Nicholas Stoller's hilarious Neighbors splashes into summer with the satisfying swish-plop-hooray of a winning beer pong serve, making the director, who also wrote March's Muppets Most Wanted, the first filmmaker in history to simultaneously have in theaters both a kiddie flick and an R-rated comedy in which two men sword-fight with dildos. Now that's range.

Of course, Neighbors star Seth Rogen has sometimes seemed like a Muppet himself, say Fozzie Bear crossed with a man-child who smokes weed while on break at Best Buy. Now 32 and several years married, Rogen is ready to play a human being, as long as it doesn't mean putting down the bong. (To prove it, in the first five minutes of the film, he swallows a lit joint.)

Rogen plays Mac Radner, a cubicle drone who married his college sweetheart, Kelly (Rose Byrne), spawned a baby and has just become the first in his friend group to buy a house. The Radners wear their suddenly suburban life like a gag costume, as though growing older is something they're only doing ironically. They're convinced that now that little Stella (twins Elise and Zoey Vargas) is six months old, they'll transition into the cool parents who can take their baby to a rave. Though, as the stay-at-home half of the partnership, Byrne occasionally lets her good cheer crack so we can hear her buried panic that she might never leave the house again.

When a fraternity—alas, not the make-them-hip-by-association gay couple they'd hoped for—moves in next door, Kelly and Mac are initially stoked to attend an all-night party within range of their baby monitor. Kelly bonds with the bimbos; Mac chews fistfuls of mushrooms and invents a dance best described as the tummy twerk. But as all-night transitions into every night, they're forced to admit, most painfully to themselves, they just can't hang. And once the cops get called, it's war.

This sounds like squares versus slobs, a recipe for stupid pratfalls. There's plenty of the latter (see: dildo sword fight). But Stoller and screenwriters Andrew J. Cohen and Brendan O'Brien are too smart for simple stereotypes. This is family versus family, and neither house has the upper moral hand, especially once we start to suspect that the Radners are less outraged than desperate for distraction.

Delta Psi—the “Psi” gets sung like a battle whoop—are drunks under pressure. If frat president Teddy (Zac Efron), a tanned and toned demigod, can't shepherd his brothers to paradise by throwing the biggest bash in Greek history, he's a failure to the generations before him, those noble beerbarians who invented beer pong, toga parties and, um, vomiting in your shoe so you can keep raging at a football game. “How are we supposed to stand on the shoulders of giants?” Teddy asks without a whiff of sarcasm.
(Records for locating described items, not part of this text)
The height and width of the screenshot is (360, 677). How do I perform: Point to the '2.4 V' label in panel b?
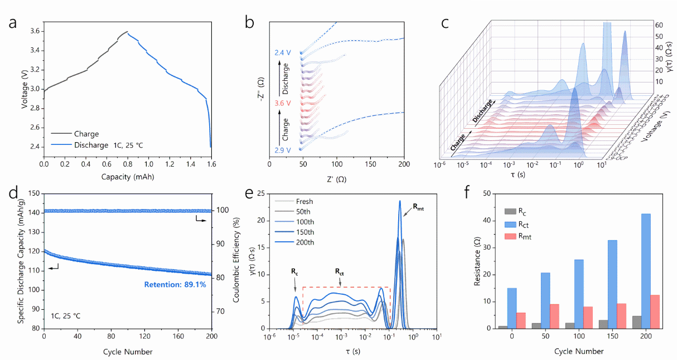coord(283,53)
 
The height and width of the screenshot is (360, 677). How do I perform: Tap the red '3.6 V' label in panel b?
coord(283,103)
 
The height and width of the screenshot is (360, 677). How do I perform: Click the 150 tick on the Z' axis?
coord(370,165)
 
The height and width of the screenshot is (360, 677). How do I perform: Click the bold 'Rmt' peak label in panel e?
coord(419,206)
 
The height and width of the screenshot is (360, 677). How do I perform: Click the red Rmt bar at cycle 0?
coord(521,320)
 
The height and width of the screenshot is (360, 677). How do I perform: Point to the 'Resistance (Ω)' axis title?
coord(477,260)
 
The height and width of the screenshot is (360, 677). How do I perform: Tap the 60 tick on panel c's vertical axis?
coord(659,26)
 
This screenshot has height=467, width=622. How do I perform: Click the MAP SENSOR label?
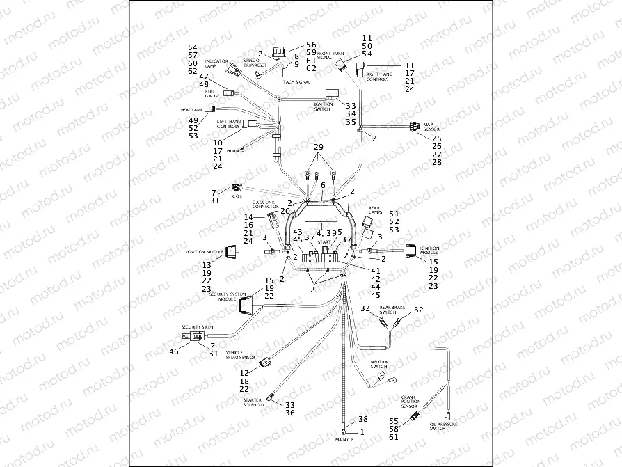click(432, 126)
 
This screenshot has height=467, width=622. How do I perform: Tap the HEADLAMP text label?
click(191, 109)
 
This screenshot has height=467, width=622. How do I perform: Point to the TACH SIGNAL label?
click(296, 82)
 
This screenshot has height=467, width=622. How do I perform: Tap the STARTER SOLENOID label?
click(253, 403)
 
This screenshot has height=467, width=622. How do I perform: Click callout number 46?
click(175, 351)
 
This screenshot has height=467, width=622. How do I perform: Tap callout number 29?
click(318, 148)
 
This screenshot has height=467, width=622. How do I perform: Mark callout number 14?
click(249, 218)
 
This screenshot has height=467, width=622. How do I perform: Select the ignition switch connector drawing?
click(333, 93)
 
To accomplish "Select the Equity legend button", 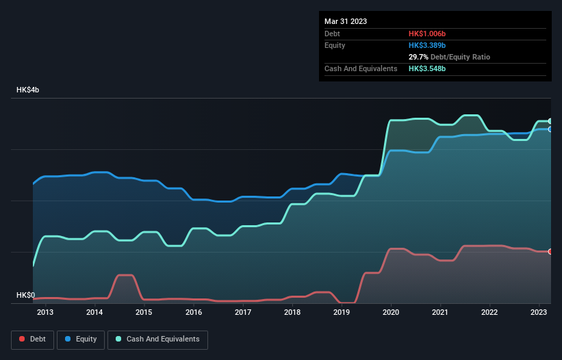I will pyautogui.click(x=81, y=339).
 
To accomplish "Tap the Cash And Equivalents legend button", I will pyautogui.click(x=157, y=339).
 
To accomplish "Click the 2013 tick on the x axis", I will pyautogui.click(x=45, y=313).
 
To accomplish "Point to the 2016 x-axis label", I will pyautogui.click(x=194, y=313).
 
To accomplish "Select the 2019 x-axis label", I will pyautogui.click(x=342, y=313).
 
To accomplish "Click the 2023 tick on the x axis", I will pyautogui.click(x=539, y=313).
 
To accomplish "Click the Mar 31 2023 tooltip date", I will pyautogui.click(x=346, y=21).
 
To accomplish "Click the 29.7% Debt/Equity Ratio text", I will pyautogui.click(x=449, y=57).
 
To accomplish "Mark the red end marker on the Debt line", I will pyautogui.click(x=550, y=252).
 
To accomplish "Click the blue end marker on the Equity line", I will pyautogui.click(x=550, y=129).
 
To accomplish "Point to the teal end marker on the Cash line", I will pyautogui.click(x=550, y=121).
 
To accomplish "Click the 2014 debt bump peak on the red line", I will pyautogui.click(x=125, y=275).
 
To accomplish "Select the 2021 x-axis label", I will pyautogui.click(x=440, y=313).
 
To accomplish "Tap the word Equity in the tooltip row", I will pyautogui.click(x=335, y=45).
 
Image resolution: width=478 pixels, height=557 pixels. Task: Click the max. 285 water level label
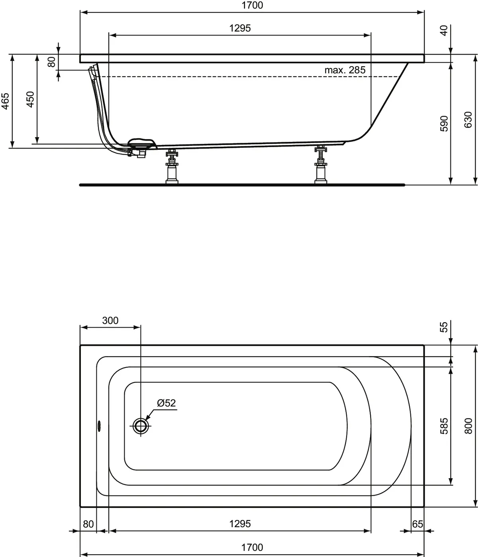click(345, 70)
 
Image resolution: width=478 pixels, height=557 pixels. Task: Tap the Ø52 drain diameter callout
click(166, 403)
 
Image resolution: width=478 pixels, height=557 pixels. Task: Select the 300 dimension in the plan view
click(110, 320)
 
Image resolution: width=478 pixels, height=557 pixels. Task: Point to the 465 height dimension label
click(6, 101)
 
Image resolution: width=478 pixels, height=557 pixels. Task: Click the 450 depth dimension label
click(30, 100)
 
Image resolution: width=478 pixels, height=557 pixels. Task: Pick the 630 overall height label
click(468, 120)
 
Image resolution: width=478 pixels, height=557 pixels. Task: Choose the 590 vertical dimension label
click(444, 124)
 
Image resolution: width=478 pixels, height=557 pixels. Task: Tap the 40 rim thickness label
click(444, 30)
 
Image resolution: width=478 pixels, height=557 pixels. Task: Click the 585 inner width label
click(444, 426)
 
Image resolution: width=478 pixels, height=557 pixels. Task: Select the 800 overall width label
click(468, 426)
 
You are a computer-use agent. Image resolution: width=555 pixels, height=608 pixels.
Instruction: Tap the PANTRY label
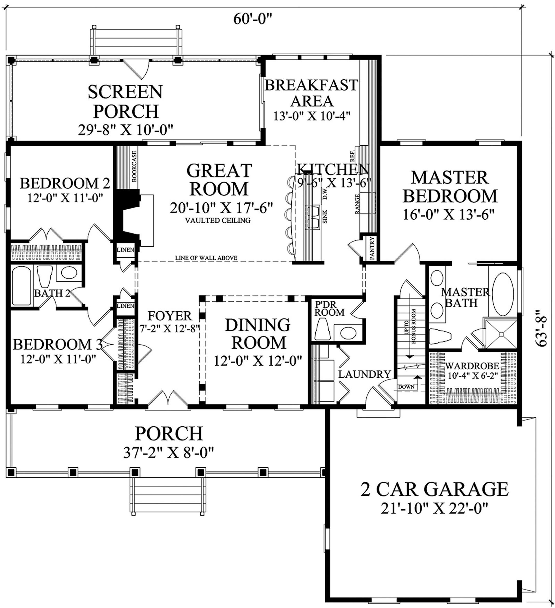[372, 248]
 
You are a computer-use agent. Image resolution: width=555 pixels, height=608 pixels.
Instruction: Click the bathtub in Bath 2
[21, 286]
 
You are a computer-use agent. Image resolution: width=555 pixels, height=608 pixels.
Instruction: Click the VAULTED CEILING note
[218, 220]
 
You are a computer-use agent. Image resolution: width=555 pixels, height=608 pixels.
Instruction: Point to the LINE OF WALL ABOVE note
[206, 258]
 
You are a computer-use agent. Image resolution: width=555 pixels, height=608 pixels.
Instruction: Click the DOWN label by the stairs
[406, 387]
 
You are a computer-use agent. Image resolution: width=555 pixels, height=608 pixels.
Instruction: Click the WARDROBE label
[472, 366]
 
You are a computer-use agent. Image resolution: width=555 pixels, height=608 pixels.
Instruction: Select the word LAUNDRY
[364, 374]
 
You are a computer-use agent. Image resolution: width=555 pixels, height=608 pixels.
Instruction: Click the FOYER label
[170, 316]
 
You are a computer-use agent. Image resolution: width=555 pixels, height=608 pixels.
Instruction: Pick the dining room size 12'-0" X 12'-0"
[258, 361]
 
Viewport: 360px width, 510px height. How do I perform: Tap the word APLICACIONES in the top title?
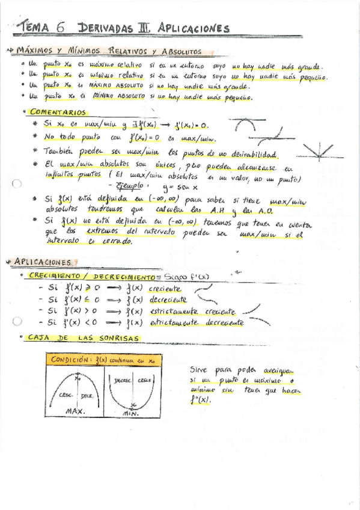[194, 28]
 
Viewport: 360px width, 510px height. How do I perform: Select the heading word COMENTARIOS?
[58, 112]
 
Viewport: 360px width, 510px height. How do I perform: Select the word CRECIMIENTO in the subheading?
[55, 275]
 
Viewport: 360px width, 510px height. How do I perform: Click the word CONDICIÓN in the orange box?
[71, 360]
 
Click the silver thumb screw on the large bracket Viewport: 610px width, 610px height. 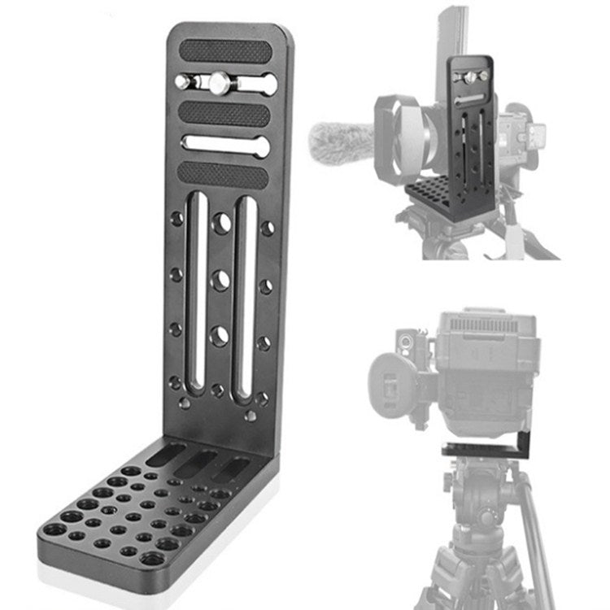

His flock nods sagely, a clan that includes eternal student Christopher Mintz-Plasse, breakout comedian Jerrod Carmichael and the unnervingly handsome Dave Franco as a mentalist who can will an erection on command, a feat scored to the sort of somberly majestic music more often heard as the sun rises over Gettysburg. Yet between wild keggers choked with so much pot smoke that audiences might psychosomatically feel woozy, the film whispers what Teddy can't quite admit: After graduation, none of this will matter. That unites him and the Radners in the same futile fight that destroyed the Confederacy: Each is clinging to a way of life that it's time to outgrow.

Judging by his curious career, Efron can relate. At 18, High School Musical made him an international heartthrob. Quickly, he tried to get as serious as circumstances allowed, playing a PTSD-stricken veteran in a Nicholas Sparks romance and plunging headlong into Lee Daniels' daffy drama The Paperboy. He's got talent, and for a flicker, it looked as though he might underscore the point by pulling a Marlon Brando and thickening his pretty boy face with fat. But someone must have convinced Efron he has time to act his age because he abruptly about-faced with two louche comedies (the other being January's That Awkward Moment) and chiseled himself into what Mac gushes “looks like something a gay guy designed in a laboratory.”

Here, Efron gets his Brando moment—a wheelchair-bound meltdown worthy of Colonel Kurtz—while showing off his subtle comic timing down to the tiny gasp he squeaks when a rival grabs his balls. But Byrne is the movie's MVP thanks to a script that does what few comedies allow: let the wife earn some laughs. Tequila shot for tequila shot, Byrne is at the center, driving the action. Whether screaming at the dean (Lisa Kudrow) who only cares about bad headlines or convincing Franco to put a ho before a bro, she's so funny that you wonder once again why the Sandlers and Apatows of the world waste their women by writing them as shrews. Is Hollywood the ultimate fraternity? Maybe Byrne can break up that party, too.